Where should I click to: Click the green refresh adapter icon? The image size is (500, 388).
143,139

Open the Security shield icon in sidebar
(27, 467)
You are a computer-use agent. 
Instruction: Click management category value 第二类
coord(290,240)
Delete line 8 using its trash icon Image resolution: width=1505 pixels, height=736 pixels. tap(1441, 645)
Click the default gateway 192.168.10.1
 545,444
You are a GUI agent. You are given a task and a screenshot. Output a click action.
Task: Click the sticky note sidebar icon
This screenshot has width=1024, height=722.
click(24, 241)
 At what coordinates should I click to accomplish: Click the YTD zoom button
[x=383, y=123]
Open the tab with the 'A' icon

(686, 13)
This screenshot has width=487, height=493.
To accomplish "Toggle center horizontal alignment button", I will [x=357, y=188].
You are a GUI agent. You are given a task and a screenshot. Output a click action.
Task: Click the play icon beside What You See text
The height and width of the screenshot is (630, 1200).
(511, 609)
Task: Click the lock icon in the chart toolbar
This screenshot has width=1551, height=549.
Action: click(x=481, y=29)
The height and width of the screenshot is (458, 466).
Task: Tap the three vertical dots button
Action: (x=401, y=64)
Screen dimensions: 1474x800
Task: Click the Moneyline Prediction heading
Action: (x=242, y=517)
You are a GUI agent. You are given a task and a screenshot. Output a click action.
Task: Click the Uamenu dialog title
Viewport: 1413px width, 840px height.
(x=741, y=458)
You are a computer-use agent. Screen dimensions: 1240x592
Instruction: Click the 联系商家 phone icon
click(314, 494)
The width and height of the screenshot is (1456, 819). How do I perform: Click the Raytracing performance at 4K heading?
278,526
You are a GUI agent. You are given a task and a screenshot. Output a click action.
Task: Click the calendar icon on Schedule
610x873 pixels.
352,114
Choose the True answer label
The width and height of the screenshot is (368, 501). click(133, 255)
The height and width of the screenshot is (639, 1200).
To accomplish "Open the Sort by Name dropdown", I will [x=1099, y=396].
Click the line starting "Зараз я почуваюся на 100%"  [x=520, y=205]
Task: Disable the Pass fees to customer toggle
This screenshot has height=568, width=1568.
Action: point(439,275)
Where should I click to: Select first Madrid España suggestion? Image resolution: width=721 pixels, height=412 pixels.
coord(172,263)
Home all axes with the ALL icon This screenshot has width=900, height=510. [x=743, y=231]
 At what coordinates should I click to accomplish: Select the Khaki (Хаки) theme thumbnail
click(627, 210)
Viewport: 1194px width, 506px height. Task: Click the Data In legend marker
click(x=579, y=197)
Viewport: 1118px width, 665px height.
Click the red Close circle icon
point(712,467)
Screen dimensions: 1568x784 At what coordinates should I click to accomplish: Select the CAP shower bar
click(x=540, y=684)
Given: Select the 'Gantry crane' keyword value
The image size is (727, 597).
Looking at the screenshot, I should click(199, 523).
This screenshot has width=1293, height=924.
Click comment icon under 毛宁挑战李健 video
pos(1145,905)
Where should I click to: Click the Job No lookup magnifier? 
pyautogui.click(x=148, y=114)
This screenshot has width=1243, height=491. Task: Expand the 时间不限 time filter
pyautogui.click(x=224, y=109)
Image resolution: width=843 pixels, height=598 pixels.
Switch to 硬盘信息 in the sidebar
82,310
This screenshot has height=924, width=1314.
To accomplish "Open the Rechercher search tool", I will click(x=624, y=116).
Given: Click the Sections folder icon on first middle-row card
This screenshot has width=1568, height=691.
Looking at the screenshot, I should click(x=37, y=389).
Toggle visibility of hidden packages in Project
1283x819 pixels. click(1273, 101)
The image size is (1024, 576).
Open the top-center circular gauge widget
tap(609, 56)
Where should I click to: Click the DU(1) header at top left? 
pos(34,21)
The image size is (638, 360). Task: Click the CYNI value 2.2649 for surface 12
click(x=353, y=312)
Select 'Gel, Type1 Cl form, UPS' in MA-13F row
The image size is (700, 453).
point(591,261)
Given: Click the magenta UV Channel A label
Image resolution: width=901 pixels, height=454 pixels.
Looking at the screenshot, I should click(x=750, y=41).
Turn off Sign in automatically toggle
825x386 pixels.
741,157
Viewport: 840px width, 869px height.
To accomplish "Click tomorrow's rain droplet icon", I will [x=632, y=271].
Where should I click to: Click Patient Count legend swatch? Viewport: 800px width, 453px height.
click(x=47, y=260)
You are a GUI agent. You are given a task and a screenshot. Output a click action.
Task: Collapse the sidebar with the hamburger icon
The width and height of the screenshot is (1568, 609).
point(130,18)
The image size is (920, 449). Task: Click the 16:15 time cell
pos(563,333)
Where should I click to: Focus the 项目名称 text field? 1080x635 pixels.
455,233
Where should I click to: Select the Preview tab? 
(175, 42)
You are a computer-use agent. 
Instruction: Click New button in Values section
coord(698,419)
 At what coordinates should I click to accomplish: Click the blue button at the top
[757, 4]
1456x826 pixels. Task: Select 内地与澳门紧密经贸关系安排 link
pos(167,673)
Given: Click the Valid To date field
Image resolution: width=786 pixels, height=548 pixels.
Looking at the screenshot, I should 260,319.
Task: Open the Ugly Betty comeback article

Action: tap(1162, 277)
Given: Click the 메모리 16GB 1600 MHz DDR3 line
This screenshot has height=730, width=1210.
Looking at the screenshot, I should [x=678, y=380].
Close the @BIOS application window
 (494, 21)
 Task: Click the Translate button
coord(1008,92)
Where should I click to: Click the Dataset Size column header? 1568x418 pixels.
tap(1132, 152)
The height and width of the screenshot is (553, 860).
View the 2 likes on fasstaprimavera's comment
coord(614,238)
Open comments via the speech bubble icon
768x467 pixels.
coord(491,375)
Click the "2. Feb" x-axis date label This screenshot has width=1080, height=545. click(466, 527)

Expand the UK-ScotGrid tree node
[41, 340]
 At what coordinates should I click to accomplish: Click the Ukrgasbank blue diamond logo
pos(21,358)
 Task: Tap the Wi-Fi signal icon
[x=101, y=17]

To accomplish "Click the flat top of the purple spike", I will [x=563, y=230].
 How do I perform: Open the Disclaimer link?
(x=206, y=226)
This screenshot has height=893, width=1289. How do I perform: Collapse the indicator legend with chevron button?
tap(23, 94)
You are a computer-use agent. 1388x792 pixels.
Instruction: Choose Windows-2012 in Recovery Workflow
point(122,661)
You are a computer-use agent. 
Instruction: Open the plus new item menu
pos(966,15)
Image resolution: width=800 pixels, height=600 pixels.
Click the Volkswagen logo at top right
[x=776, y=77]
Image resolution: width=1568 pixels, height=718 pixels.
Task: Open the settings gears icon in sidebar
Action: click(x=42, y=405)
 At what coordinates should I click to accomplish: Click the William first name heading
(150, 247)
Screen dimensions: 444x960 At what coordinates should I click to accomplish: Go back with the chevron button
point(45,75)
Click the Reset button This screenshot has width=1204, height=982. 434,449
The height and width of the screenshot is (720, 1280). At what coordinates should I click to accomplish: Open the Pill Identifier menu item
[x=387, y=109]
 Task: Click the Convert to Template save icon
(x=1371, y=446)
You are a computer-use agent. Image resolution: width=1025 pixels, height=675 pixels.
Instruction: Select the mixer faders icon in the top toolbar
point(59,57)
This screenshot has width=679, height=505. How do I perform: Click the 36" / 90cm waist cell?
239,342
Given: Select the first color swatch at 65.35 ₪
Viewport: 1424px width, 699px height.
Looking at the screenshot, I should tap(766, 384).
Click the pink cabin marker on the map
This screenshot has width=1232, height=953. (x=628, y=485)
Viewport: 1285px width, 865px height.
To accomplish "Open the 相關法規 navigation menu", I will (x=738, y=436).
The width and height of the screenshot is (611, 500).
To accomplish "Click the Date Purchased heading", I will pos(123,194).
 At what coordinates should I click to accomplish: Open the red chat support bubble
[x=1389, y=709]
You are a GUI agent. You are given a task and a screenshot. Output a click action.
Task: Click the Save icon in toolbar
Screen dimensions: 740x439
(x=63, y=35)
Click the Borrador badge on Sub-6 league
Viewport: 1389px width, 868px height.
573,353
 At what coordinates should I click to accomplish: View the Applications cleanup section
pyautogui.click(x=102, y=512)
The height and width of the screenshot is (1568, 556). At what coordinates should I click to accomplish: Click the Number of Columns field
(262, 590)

○ ○ ○ ○

WORK INSTRUCTIONS: An exact copy of the lines above, from the one containing "Task: Click the play" down to the one containing "Task: Click the Uamenu dialog title" and including both, is the whole answer; retype it and nothing else.

WRITTEN RESPONSE:
Task: Click the play icon beside What You See text
The height and width of the screenshot is (630, 1200).
(511, 609)
Task: Click the lock icon in the chart toolbar
This screenshot has width=1551, height=549.
Action: click(x=481, y=29)
The height and width of the screenshot is (458, 466).
Task: Tap the three vertical dots button
Action: (x=401, y=64)
Screen dimensions: 1474x800
Task: Click the Moneyline Prediction heading
Action: (x=242, y=517)
You are a GUI agent. You are given a task and a screenshot. Output a click action.
Task: Click the Uamenu dialog title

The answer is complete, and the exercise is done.